A secret room exists on wide-body aircraft like Boeing’s Dreamliner, hidden from view behind what appears to be nothing more than a small cupboard, the Telegraph newspaper reveals.
But a careful look inside this tiny compartment reveals a steep staircase that leads down to what’s known as the ‘crew rest’ – a number of seats and bunk beds where crew members can relax and sleep.
“These hidden crew areas are less than five feet (1.5 metres) high and can fit up to four people,” explains Nigel Goode, co-founder of the aircraft interior design company Priestman Goode.
This space is located in the front area at the nose of the aircraft, he says, but most passengers certainly wouldn’t notice it.
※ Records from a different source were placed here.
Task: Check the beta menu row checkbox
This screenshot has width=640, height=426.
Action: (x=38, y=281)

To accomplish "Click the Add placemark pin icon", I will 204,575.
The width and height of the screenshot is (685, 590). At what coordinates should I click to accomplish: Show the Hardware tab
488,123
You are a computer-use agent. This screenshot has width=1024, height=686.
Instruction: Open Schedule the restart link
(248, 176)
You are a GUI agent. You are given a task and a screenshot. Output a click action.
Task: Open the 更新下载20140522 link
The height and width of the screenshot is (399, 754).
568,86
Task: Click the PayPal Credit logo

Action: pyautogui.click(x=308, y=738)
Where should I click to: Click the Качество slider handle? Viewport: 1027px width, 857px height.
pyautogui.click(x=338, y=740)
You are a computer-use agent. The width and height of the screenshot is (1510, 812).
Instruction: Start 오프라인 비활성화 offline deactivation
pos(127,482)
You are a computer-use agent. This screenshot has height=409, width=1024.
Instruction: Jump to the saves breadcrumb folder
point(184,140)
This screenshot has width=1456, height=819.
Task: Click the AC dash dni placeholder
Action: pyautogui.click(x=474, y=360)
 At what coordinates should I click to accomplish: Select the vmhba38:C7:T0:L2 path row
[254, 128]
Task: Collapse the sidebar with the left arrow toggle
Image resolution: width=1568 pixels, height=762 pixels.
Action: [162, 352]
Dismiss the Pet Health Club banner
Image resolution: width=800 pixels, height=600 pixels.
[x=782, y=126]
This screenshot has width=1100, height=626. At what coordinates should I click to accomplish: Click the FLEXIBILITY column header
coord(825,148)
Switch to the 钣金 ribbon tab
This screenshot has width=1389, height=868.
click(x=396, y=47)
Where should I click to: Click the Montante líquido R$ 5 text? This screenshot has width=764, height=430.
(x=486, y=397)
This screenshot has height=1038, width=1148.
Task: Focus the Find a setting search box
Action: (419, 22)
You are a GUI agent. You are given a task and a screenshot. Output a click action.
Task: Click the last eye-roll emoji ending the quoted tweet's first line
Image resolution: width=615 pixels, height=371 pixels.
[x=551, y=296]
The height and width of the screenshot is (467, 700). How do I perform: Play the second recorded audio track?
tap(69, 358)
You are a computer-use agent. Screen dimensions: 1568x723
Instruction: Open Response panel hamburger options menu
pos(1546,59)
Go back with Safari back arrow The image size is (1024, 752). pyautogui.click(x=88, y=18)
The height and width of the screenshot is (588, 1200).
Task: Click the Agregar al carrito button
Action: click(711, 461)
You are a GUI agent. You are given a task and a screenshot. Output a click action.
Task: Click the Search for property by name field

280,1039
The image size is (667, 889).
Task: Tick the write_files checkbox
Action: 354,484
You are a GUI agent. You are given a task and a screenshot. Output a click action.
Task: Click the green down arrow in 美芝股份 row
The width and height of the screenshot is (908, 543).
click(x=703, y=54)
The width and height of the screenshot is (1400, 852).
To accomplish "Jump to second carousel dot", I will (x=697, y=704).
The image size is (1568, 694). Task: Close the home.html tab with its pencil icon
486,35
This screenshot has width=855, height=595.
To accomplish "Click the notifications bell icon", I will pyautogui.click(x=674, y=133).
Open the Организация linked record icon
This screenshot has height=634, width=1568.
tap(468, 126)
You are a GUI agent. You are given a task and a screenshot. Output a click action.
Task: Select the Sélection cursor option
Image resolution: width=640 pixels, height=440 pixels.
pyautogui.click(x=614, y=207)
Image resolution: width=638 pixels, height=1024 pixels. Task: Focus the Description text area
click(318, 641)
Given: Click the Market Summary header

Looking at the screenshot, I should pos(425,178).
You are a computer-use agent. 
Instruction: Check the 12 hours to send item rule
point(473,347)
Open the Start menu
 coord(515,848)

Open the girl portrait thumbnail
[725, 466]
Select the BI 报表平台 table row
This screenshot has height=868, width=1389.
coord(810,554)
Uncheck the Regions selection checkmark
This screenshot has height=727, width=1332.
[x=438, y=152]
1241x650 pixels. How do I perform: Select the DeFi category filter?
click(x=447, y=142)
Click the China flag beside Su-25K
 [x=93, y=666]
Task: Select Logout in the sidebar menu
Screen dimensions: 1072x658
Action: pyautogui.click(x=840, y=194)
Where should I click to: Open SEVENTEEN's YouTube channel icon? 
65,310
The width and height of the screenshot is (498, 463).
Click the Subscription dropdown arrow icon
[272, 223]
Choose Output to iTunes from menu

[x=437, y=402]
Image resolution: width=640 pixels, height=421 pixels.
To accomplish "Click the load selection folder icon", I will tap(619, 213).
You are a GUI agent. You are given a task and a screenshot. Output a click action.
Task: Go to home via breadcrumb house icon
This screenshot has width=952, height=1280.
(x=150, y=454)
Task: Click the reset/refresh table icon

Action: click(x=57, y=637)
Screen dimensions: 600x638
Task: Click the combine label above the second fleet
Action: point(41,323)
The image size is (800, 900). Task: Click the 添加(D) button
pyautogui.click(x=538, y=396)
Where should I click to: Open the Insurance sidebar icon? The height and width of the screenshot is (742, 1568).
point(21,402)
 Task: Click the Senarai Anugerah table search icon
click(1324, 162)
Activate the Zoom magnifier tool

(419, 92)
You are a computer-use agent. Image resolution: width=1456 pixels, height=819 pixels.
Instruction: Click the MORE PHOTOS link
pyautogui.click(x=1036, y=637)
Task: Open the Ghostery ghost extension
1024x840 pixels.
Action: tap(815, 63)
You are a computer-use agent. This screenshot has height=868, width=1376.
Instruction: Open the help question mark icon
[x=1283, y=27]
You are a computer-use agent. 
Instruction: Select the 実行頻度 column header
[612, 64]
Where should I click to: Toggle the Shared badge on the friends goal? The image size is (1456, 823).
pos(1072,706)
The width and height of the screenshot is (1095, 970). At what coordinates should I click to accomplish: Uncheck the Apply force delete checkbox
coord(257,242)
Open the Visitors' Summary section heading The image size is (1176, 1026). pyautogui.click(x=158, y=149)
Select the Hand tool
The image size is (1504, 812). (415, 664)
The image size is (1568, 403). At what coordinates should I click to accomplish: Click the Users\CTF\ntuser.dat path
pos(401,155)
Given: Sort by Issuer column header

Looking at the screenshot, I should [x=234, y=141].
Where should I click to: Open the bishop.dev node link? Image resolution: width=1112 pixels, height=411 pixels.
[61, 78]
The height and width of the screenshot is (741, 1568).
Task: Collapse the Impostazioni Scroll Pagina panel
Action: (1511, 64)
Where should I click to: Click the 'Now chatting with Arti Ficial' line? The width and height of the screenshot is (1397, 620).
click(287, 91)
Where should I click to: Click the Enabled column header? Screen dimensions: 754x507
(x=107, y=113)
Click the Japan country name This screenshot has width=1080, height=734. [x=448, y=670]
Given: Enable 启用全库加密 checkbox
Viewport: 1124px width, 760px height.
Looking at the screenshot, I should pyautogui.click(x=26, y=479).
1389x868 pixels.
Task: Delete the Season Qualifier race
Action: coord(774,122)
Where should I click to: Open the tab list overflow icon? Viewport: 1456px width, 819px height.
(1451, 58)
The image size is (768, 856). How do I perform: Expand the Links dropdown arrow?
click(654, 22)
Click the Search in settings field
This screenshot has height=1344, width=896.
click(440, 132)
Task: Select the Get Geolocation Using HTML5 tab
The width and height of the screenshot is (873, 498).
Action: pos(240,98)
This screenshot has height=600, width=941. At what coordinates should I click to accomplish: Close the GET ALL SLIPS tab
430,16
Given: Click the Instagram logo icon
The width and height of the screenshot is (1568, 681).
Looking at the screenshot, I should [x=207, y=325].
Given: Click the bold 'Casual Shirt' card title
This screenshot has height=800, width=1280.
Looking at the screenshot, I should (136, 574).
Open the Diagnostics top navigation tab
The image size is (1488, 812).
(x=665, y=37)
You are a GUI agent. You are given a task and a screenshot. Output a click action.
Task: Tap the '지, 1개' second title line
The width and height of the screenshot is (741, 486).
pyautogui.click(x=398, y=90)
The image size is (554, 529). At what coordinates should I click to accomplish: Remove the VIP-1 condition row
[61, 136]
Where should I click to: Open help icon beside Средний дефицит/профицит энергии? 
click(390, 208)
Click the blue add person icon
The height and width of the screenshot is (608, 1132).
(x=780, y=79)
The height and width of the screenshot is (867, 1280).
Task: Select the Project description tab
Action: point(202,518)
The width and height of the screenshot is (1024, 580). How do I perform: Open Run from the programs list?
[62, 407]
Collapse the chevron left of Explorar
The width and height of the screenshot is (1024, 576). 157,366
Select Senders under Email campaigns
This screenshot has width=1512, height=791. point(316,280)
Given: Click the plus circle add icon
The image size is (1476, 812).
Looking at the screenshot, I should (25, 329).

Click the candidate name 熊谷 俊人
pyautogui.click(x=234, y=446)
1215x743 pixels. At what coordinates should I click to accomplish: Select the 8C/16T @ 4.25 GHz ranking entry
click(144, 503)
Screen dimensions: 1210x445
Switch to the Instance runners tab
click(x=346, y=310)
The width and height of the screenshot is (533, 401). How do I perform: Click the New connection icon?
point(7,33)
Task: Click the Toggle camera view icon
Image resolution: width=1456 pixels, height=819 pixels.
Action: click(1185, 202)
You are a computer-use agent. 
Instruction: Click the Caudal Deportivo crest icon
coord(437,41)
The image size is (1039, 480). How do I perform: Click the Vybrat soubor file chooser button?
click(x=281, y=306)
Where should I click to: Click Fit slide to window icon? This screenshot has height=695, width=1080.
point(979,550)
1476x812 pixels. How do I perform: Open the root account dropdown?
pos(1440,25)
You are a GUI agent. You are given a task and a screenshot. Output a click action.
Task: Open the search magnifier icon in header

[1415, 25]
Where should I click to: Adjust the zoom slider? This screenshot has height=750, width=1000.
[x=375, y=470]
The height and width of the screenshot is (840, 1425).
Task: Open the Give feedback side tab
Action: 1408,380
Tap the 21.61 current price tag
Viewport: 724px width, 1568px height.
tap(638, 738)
There are also unused areas in the rest of the lower level of wide-body aircraft. These have not been converted into seating due to their low height and lack of windows, making them too claustrophobic for passengers.
“Previously we’ve done work on the A340 for Lufthansa where there was a lower-level crew area converted for passenger use, where the lavatories were placed,” Goode notes.
“But the A340 is a large plane that’s not used much anymore because they’re not really economical.”
He adds: “These smaller pockets of unused space could be suitable for cabin crew, but it’s a more complicated process to convert them into passenger seats because they need to be certified, which is expensive.”
All seats must be approved by aviation authorities, something that varies depending on the route the aircraft is travelling on – and a process that has to be repeated for each individual plane, making it an option that is too laborious and pricey for many airlines.